Hints and pseudo code for Exercise 6.6.2 (Fox et al., 2016)

  1. Import the data using pandas , and count the number of reviewers (by summing ReviewerAgreed) for each manuscript (i.e., unique MsID). The column FinalDecision contains 1 for rejection, and 0 for acceptance. Compile a table measuring the probability of rejection given the number of reviewers. Does having more reviewers increase the probability of being rejected?

    Hints: it is convenient to write a function that takes the data and a year as input, and prints the probability of rejection given the number of reviewers for that given year.

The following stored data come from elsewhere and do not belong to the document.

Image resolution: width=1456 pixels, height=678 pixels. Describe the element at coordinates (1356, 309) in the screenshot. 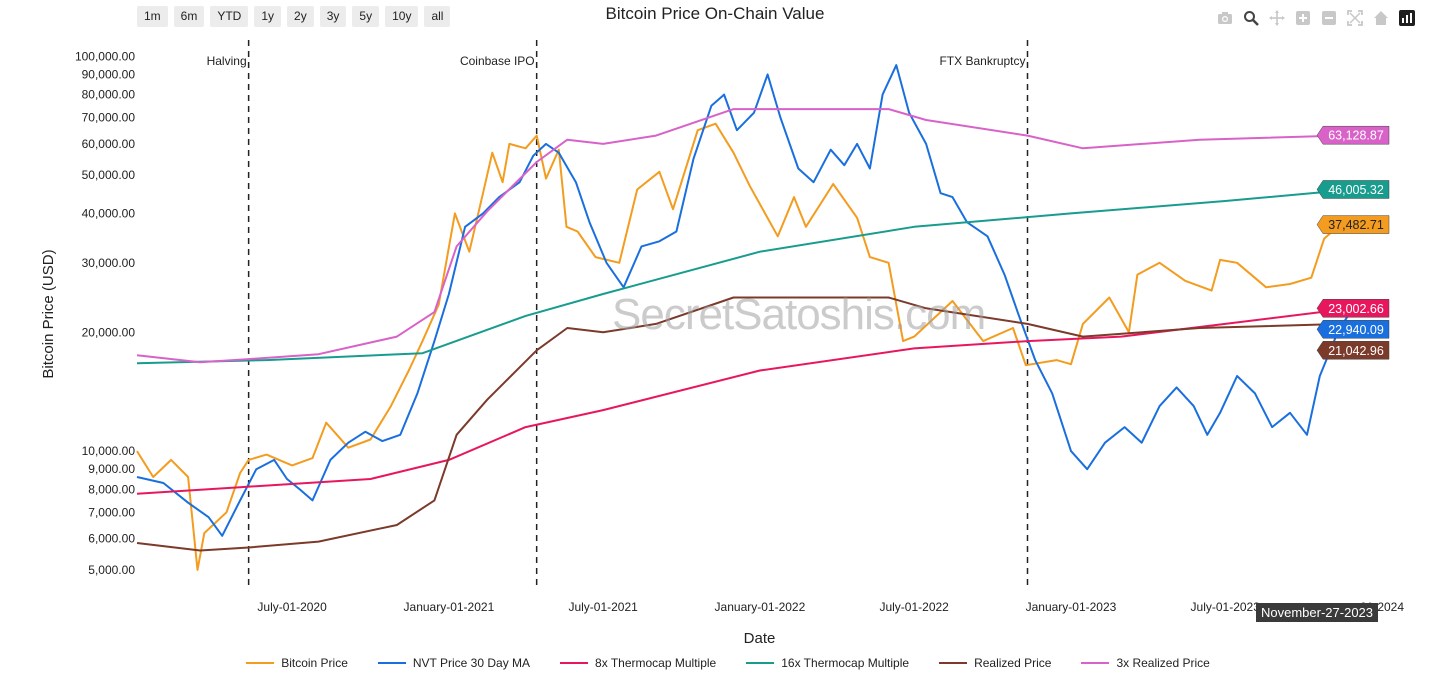

I see `end-label-2: 23,002.66` at that location.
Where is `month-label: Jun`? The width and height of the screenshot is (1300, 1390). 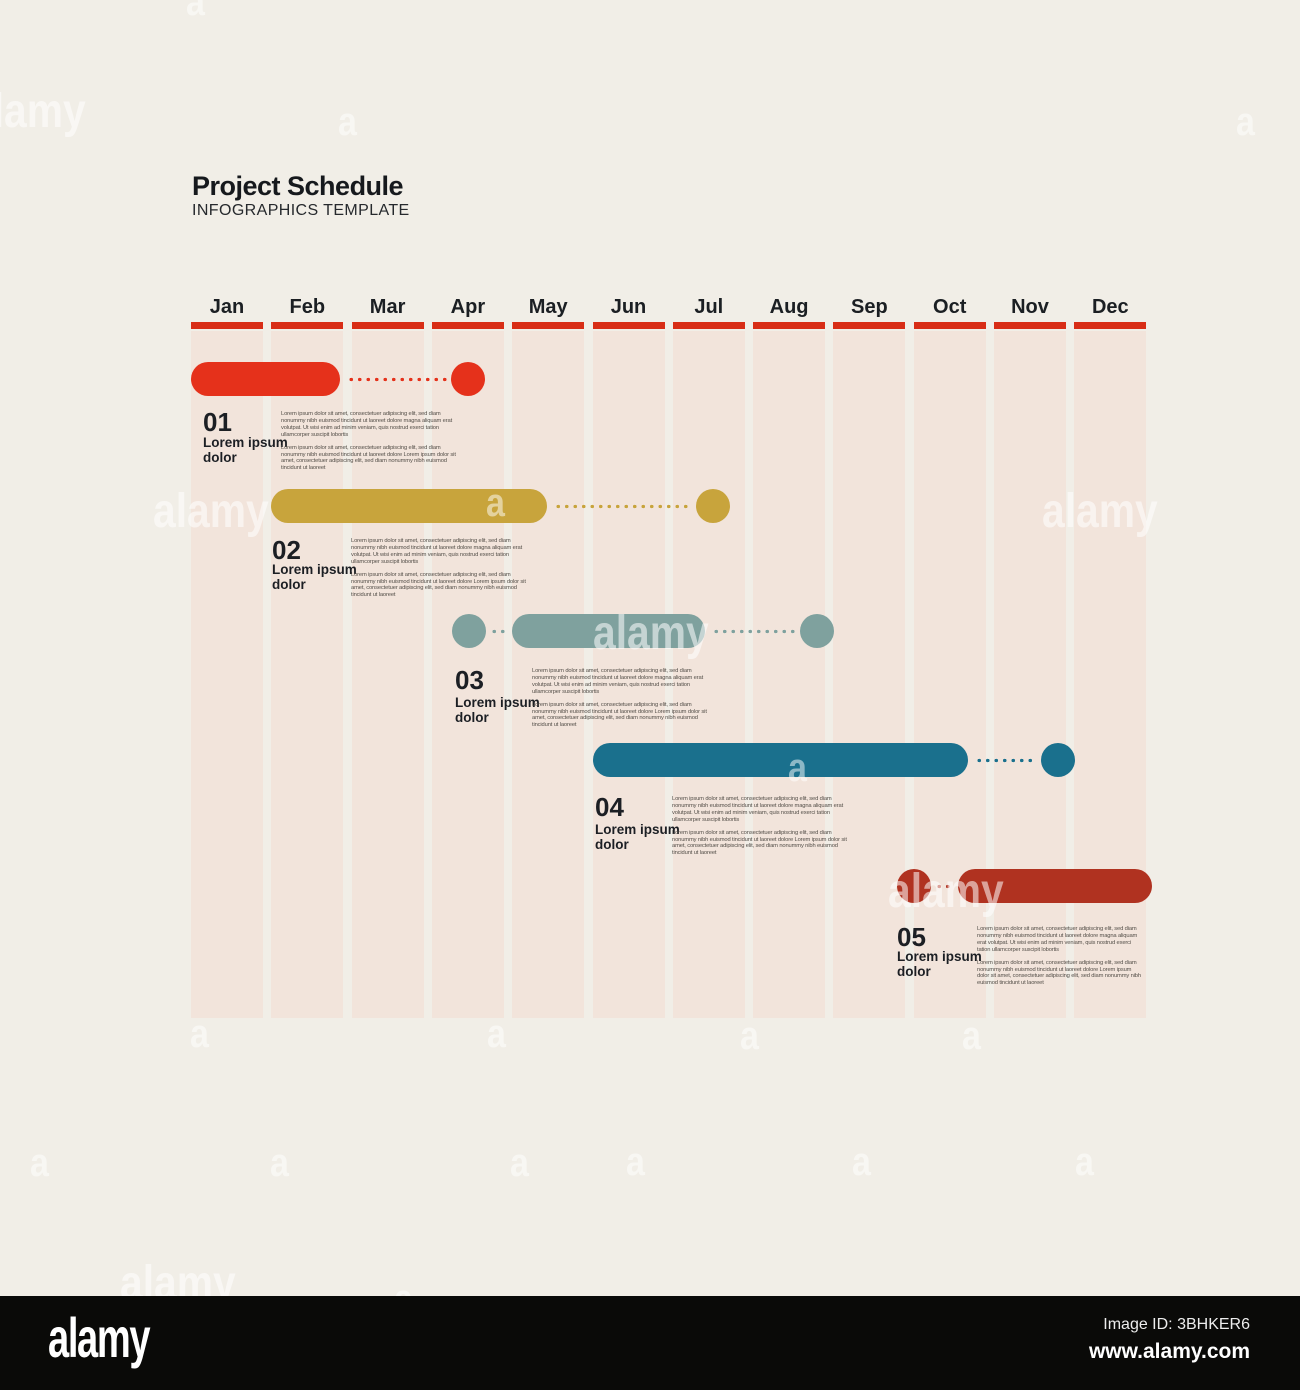 month-label: Jun is located at coordinates (628, 307).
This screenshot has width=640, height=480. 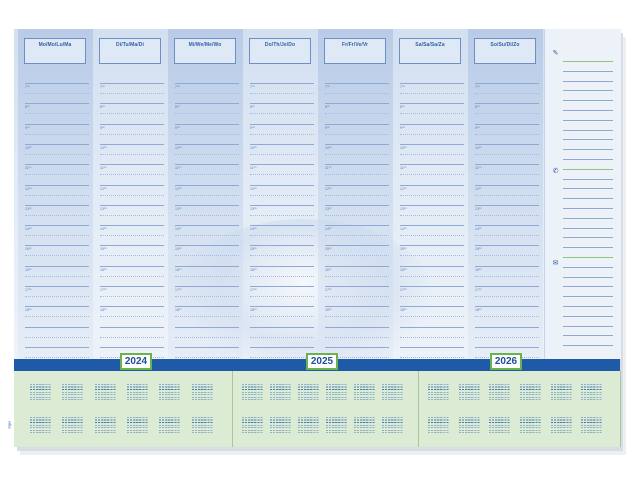 What do you see at coordinates (104, 310) in the screenshot?
I see `hour-label: 18⁰⁰` at bounding box center [104, 310].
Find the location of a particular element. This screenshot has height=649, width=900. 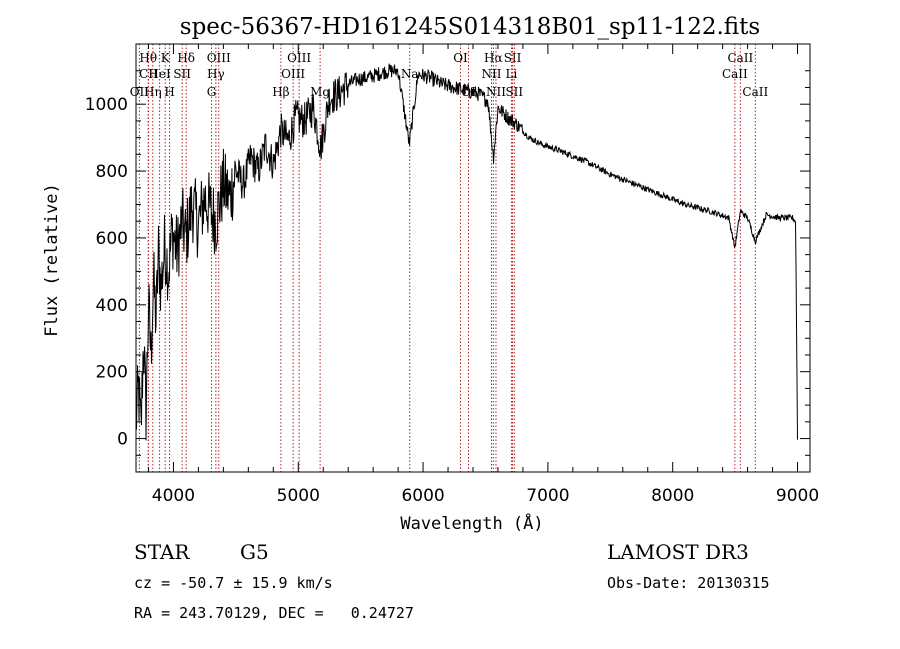

x-tick-label: 5000 is located at coordinates (298, 496).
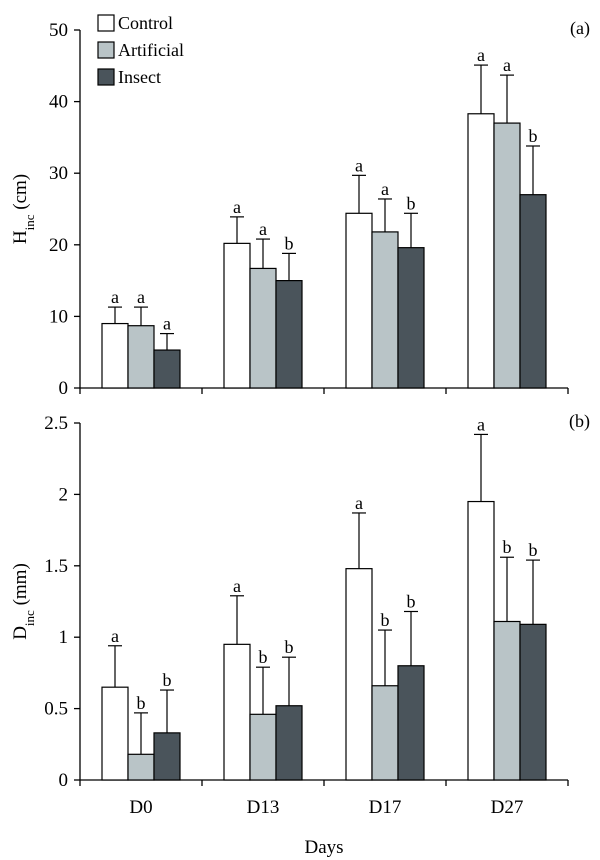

We can set the function to return the general rejection rate if all is specified instead of the year.


        import pandas
    import numpy as np
        # read the data using pandas
    fox = pandas.read_csv("../data/Fox2015_data.csv")
        use a combination of list and set to extract the unique `MsID`
    now go through each manuscript and store
    i) the final decision (reject/accept) in the np.array final_decision
        ii) the number of reviewers in the np.array num_reviewers
        iii) the submission year in the np.array year
    def get_prob_rejection(my_year = "all"):
    if my_year == "all":
       do not subset the data
        subset the data to use only the specified year
    for each number of reviewers:
        compute probability of rejection and produce output
  2. Write a function to repeat the analysis above for each year represented in the database.

    Hints: if you have written the function get_prob_rejection as specified above, this part is more straigthforward to implement.